May, who during the 2023 season had flexor tendon and Tommy John surgery, was rehabbing at the Dodgers’ Camelback Ranch facility in Arizona when he went out to dinner on July 10 and got a piece of lettuce stuck in his throat, which caused a serious tear in his esophagus, he told the Los Angeles Times.

It required emergency surgery that night and derailed his hopes of returning to the Dodgers’ bullpen.

“It was definitely a life-altering event,” May said while recalling the incident for first time publicly. “It was definitely very serious. It’s not a very common surgery. It was definitely an emergency.

“I probably wouldn’t have made it through the night if I didn’t have it.”

May added that after taking one bite of his salad, he felt lettuce stuck in his throat and tried to wash it down with water.

The right-hander recounted feeling a “mega-painful” sensation in his throat and stomach for 15 minutes — and when it went away, he returned home thinking he would be OK.

“I’m not a big panicker,” he said. “It kind of chilled out. So I was like, ‘I’m fine. I don’t need to do anything.’”

May’s wife, Millie, encouraged him to go to the ER and to get checked out.

May said he underwent “basically a full abdominal surgery” to repair the tear in his esophagus and explained that doctors said he had lettuce lodged in his throat that led to a highly uncommon food impaction, which perforated his esophagus tube.

Now, he has a long vertical scar from his lower chest to his stomach from the emergency surgery.

The surgery required six months of recovery, during which May wasn’t allowed to lift weights heavier than 10 pounds.

“It was extremely frustrating,” May said. “You can’t plan for it. You can’t try to prevent it. It just happened. It wasn’t on my bingo card for 2024.”

May, who began minimal throwing activities in November, said he wasn’t back to his full strength until New Year’s.
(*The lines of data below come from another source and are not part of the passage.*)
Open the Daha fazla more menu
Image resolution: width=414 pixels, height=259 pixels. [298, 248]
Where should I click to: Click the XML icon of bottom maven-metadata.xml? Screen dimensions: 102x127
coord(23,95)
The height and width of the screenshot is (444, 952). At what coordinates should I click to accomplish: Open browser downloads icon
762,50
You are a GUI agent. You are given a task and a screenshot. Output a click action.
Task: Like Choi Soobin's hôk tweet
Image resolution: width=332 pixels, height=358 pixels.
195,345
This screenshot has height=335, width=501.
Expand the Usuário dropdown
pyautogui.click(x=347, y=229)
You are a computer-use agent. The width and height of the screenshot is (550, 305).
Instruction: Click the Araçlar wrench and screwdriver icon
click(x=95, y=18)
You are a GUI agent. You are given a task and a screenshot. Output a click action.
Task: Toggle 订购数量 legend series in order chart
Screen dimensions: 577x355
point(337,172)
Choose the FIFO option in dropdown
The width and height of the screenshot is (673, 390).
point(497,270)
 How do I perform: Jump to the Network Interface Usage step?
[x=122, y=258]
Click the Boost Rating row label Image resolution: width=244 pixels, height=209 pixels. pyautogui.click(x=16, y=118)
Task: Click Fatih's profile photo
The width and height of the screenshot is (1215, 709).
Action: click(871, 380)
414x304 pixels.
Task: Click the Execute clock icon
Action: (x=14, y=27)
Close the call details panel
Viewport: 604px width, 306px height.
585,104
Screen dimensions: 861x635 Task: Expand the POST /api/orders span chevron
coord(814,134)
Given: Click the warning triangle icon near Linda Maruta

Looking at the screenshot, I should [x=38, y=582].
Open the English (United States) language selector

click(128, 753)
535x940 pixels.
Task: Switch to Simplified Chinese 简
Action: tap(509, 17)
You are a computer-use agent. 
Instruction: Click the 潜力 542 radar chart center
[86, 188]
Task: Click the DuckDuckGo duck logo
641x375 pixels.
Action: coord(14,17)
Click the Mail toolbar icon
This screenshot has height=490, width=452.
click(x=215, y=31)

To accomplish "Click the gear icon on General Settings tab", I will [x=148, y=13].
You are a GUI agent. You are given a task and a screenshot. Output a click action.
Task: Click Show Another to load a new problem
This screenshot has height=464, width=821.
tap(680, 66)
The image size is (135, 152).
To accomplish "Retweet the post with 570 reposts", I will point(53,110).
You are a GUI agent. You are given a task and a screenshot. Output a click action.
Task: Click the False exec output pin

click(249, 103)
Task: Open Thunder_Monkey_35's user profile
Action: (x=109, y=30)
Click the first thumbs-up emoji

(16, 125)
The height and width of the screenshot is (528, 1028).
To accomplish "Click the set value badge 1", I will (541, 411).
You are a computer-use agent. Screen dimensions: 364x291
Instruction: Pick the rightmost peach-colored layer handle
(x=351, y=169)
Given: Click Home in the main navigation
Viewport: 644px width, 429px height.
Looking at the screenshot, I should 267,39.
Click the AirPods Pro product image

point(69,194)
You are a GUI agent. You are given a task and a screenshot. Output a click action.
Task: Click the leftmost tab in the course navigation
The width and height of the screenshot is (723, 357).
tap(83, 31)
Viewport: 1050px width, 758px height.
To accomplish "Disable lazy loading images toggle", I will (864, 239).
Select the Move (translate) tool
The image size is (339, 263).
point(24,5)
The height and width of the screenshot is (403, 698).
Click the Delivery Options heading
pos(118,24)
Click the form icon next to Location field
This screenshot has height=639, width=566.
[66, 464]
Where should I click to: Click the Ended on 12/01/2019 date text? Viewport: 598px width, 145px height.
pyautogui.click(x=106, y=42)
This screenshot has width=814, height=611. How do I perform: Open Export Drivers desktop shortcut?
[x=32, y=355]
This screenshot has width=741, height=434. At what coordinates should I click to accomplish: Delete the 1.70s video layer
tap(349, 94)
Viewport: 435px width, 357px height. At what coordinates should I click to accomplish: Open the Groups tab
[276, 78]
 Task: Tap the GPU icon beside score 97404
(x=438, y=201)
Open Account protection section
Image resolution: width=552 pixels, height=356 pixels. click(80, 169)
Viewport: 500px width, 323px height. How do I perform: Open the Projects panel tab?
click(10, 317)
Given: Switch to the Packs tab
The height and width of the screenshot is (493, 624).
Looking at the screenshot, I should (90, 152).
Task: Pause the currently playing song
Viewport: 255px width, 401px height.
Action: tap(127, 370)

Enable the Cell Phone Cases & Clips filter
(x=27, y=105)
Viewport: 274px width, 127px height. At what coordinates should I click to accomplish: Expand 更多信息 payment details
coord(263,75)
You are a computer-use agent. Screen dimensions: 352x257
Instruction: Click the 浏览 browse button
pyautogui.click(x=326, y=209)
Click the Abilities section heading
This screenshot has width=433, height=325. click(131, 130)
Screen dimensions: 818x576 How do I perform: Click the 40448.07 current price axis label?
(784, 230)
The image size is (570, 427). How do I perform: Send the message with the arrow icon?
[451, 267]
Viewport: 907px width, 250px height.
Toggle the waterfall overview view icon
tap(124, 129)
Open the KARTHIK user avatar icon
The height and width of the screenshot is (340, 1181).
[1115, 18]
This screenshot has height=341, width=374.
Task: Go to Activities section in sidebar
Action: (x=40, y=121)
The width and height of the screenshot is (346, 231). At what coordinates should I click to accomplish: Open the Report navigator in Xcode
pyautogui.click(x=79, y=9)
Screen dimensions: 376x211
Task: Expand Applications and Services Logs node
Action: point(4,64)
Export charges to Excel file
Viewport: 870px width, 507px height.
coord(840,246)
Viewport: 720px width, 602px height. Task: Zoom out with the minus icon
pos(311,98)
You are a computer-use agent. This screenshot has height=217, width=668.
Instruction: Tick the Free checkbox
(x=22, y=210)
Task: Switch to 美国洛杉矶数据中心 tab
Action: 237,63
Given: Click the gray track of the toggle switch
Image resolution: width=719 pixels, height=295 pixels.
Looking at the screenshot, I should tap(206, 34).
“It just kind of gives me a different viewpoint on a lot of things in life,” he said. “Just seeing how something so non-baseball-related can just be like — it can be gone in a second. And the stuff it put my wife through, it definitely gave me [a feeling] of, ‘Wow, stuff can change like that.’ It was definitely very scary.”

The pitcher is now focused on preparing for the Dodgers’ opening series against the Chicago Cubs in Tokyo on March 18 and 19.

May threw during a spring training workout at Camelback Ranch on Sunday.